I think the purpose of this issue is just to raise more awareness of undefined behaviors and discussions about it. I still don not understand strict aliasing completely. So feedback is very appreciated.
I do not think that undefined behaviour is at play here. The assumption of strict aliasing enables additional (unsound) assumptions in the alias analysis used by GCC to build SSA form. Thus the compiler will be mis-optimizing the given code.
We surely can opt to agree to make all benchmarks adhere to strict aliasing conventions, but I'd rather see the opposite to be of interest: software verification tools should be able to find bugs even when strict aliasing is violated.
I agree with @tautschnig. In particular, as far as I understand the C standard, using a char pointer to access individual bytes of some object is legal.
@tautschnig @PhilippWendler I think my point is that there is undefined behavior in both the toy example and the benchmark. C standard says,
[C99, 6.5:7] An object shall have its stored value accessed only by an
lvalue expression that has one of the following types:76)

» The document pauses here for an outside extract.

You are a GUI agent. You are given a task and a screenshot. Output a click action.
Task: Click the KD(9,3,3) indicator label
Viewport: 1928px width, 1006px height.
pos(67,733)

– a type compatible with the effective type of the object,
– a qualified version of a type compatible with the effective type of the
object,
– a type that is the signed or unsigned type corresponding to the effective
type of the object,
– a type that is the signed or unsigned type corresponding to a qualified
version of the effective type of the object,
– an aggregate or union type that includes one of the aforementioned
types among its members (including, recursively, a member of a subaggregate
or contained union), or
– a character type.
It seems they violated these rules. As far as I see and also pointed out by @tautschnig, strict aliasing is an assumption used by type-based analysis based on these C standard rules. So the compiler, I'm afraid, is doing the correct thing here although it may contradict to the programmer's will.
So let's say given the fact there is such undefined behavior, should we distinguish it from other undefined behaviors such as signed integer overflow and agree a model for type punning, etc.?
In my opinion we first need to get rid of all the Cil-processed benchmarks. These are all affected by the kind of behaviour you are pointing out, as the pointers and (long) integers are being converted back and forth. We might then end up with benchmarks where the behaviour pointed out occurs in the original form of the benchmark, making it much more interesting I'd say.
@tautschnig Interesting. Would it be possible for you to point out an example of the incorrectly processed files?
I have not claimed they are incorrectly processed - they have just been processed by Cil with settings such as to rewrite various access paths into arithmetic over a mix of pointers and integers. Really what every compiler would do when translating to assembly. But obviously that loses type safety. A rather arbitrary example is this one.
@tautschnig Thanks for offering an example. This is indeed interesting.
What is the current state of this? @shaobo-he Do you still think that this program has undefined behavior? Can you explain precisely why and where?
Otherwise I think this issue should be closed.